Mientras tanto el Frente se recompone, otra vez, dando muestras de un dinamismo que ya es parte de sus señas de identidad. Sin embargo, los recientes corrimientos internos, el rescate socialista nacional de raíz leninista en el espacio de Daniel Martínez crea una nueva situación, tan inédita como inesperada para el astorismo. El halo renovador cambio de lugar, es muy difícil reivindicarlo en un espacio donde la mayor organización, el Partido Socialista, retorna al sesentismo, cuestionando a su principal aliado, que, paradojalmente, manejó la economía magistralmente los últimos quince años. Solo queda el espacio de Mario Bergara proponiendo el recambio y la renovación. 

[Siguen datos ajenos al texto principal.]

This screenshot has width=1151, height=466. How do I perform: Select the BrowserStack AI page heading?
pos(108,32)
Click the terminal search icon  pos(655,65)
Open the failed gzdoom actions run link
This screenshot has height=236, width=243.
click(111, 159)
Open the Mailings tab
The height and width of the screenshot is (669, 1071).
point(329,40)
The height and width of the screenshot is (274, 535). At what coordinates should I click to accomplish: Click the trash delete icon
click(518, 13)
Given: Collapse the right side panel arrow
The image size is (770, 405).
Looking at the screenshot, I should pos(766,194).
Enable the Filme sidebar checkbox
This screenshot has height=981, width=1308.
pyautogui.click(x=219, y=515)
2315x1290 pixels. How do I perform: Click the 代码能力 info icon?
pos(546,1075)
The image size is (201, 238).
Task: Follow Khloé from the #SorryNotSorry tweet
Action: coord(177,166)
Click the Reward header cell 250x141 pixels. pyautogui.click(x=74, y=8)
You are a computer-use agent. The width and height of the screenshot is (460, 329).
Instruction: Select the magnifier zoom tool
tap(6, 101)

Junio y Octubre serán momentos históricos en la mayor sentido del término. El Uruguay elegirá cambios en todos los segmentos del espectro político primero y en su forma de gobernar después. Será la gente la que decida si nos estancamos, si regresamos al pasado o si nos proyectamos al futuro. Ojalá todos sepamos elegir bien. Nuestro futuro y nuestra democracia lo necesitan.